Du kannst auch Rufen Sie die Giftnotruf-Hotline der ASPCA an unter 888-426-4435 oder dem Hotline für Tiergifte unter 855-764-7661. Während in beiden Fällen eine geringe Gebühr für die Beratung erhoben wird, können Ihnen die Experten vor Ort hilfreiche Anweisungen dazu geben, was Sie für Ihre Katze tun können. Diese rund um die Uhr verfügbaren Dienste werden von Tierhaltern und Tierärzten gleichermaßen in Anspruch genommen, da ihre Experten die Toxizität verschiedener Substanzen erklären und dabei helfen können, die beste Vorgehensweise zu entwickeln.

Tipps zum Schutz Ihrer Katze

Wenn es darum geht, den Tod durch eine Katzenvergiftung zu verhindern, ist laut Paulsen die Vermeidung giftiger Substanzen das Wichtigste, was leichter einzuschränken ist, wenn Katzen im Haus gehalten werden und nicht draußen herumlaufen dürfen.

„Haben Sie keine (giftigen Gegenstände) in Ihrem Haus“, betont Paulsen. „Wenn Sie eine Katze besitzen, holen Sie sich keinen Strauß Lilien.“ Er sagt auch, dass, wenn Sie ätherische Öle mögen, es in Ordnung ist, sie zu Hause aufzubewahren – nur, um sie nicht zu verbreiten.
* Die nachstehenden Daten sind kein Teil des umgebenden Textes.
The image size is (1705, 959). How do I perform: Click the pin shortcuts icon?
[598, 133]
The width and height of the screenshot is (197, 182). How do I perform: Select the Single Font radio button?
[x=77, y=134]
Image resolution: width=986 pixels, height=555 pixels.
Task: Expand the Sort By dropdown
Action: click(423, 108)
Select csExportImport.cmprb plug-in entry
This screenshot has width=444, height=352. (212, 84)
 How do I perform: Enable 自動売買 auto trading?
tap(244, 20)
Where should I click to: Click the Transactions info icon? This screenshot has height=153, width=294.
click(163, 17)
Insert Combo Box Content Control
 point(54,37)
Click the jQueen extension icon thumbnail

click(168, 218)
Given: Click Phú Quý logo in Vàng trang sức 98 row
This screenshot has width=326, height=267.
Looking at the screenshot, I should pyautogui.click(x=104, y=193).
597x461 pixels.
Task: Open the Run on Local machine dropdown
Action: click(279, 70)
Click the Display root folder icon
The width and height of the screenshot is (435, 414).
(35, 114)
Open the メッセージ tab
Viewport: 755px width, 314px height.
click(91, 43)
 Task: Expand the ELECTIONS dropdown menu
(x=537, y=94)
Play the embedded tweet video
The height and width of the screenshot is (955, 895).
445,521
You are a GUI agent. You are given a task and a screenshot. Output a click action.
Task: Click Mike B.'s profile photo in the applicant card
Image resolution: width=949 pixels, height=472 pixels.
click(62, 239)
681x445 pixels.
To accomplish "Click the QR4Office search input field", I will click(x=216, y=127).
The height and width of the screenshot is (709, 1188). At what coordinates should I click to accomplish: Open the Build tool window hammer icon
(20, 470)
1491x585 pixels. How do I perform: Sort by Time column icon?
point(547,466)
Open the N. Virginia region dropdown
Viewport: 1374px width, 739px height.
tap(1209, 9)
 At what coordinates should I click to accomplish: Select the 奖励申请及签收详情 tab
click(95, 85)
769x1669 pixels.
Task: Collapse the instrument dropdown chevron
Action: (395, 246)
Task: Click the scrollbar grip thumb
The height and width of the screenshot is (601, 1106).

Denken Sie daran, alltägliche Medikamente hoch oben und in Schränken aufzubewahren. Vorbeugung ist immer einfacher und effektiver als jede Behandlung einer Katzenvergiftung. Daher ist es wichtig, alles zu tun, um sicherzustellen, dass Ihr Zuhause für Ihre Katze sicher und geschützt ist.